Perang dan konflik yang terjadi di banyak tempat ujungnya adalah peningkatan penjualan senjata. Dan Amerika adalah negara yang paling mendapat limpahan rezeki dari upaya saling bunuh di banyak tempat tersebut.
Bahkan menjelang enam bulan pertama 2016, penjualan militer asing atau Foreign Military Sales (FMS) oleh Amerika Serikat berada di jalur untuk bisa melampaui tingkat penjualan selama satu tahun penuh pada 2015.
“Hingga akhir April, Badan Kerjasama Keamanan Pertahanan telah mengumumkan sekitar US$29 miliar pada kasus FMS, dan ada beberapa lagi pesanan pesawat tempur yang bisa disepakati soal jumlah yang naik secara signifikan jika disetujui oleh Gedung Putih,” kata Roman Schweizer dalalm laporan kelompok Guggenheim Securities.
Wilayah Timur Tengah adalah penerima terbesar dari penjualan senjata dengan nilai US$ 17,6 miliar sejauh ini. Lockheed Martin, dengan US$16,2 miliar menjadi kontraktor yang menguasai Timur Tengah.
Diperkirakan penjualan hingga tengah tahun ini akan melampuai penjualan 2015 yang total mencapai US$43 miliar. Hal ini didasarkan pada keyakinan bahwa dua penawaran utama akan disetujui sebelum akhir pemerintahan Obama.
Yang pertama adalah finalisasi rencana pendanaan militer 10 tahun untuk Israel, yang diperkirakan akan berkisar antar US$40 miliar hingga US$50 miliar. Jika angka akhir berakhir di jumlah lebih tinggi maka, Israel bisa berusaha untuk menambahkan dua skuadron F-15I.
“Finalisasi paket FMF bisa berarti lonjakan pengeluaran baru pada sistem AS, termasuk membeli tambahan Lockheed Martin F-35, mungkin satu skuadron Boeing F-15I, dan membeli Boeing MV-22,” catat Schweizer sebagaimana dikutip Defense News, Jumat 6 Mei 2016.
Faktor kedua adalah penjualan pesawat tempur ke Teluk yang lama tertunda yakni 73 F-15 ke Qatar dan 40 F / A-18 ke Kuwait. Ada keyakinan setelah kesepakatan Israel selesai, maka penjualan akan diizinkan untuk bergerak maju.
Namun, Schweizer menyoroti hubungan buruk antara Obama dan Netanyahu sebagai hambatan potensial dan bisa jadi masalah ini akan diselesaikan oleh pemerintah selanjutnya.

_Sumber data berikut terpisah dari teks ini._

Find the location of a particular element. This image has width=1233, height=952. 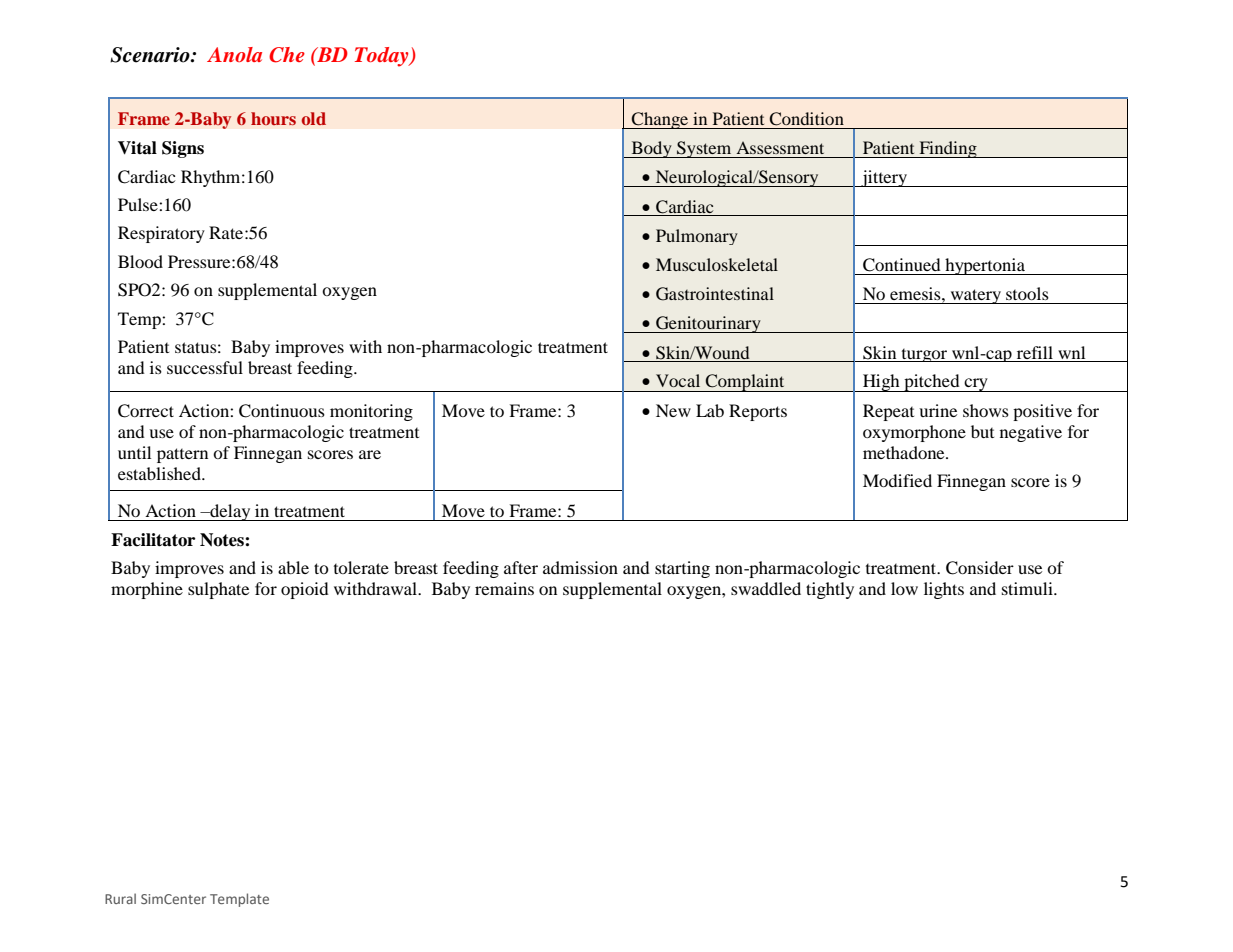

New is located at coordinates (673, 410).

Analisis Guggenheim juga menyoroti tiga tren yang dapat menyebabkan dorongan dalam penawaran FMS dalam waktu dekat. Yang pertama adalah kebutuhan untuk rudal presisi dipandu pada skala global, terutama di kawasan Teluk, di mana operasi sedang berlangsung di Yaman, Suriah dan Irak telah menguras gudang senjata dari negara-negara mitra. Masalah ini telah menarik perhatian dari kepemimpinan di dalam Pentagon, yang telah meningkatkan kebutuhan untuk pengiriman presisi dipandu lebih cepat.
Yang kedua adalah ancaman Rusia di Eropa, yang disebut Schweizer sebagai faktor yang sudah memiliki dampak pada penawaran FMS. “Lithuania adalah kasus awal dalam hal ini, dengan menyiapkan US$600 juta untuk membeli kendaraan lapis baja Stryker dan US$ 55 juta untuk rudal anti-tank Javelin.
Negara-negara Eropa lain yang membeli adalah Prancis (4 C-130J, rudal Hellfire), Inggris (rudal Hellfire), Italia (senjata tambahan MQ-9 Reaper), dan Finlandia (amunisi Lockheed Martin GMLRS).
Akhirnya, ada yang agresivitas China terhadap tetangganya di Pasifik juga telah mendorong penjualan senjata. Schweizer menyoroti bahwa situasi ini akan mendorong sistem canggih Amerika akan dibeli oleh Jepang dan Korea Selatan serta negara lain seperti Vietnam.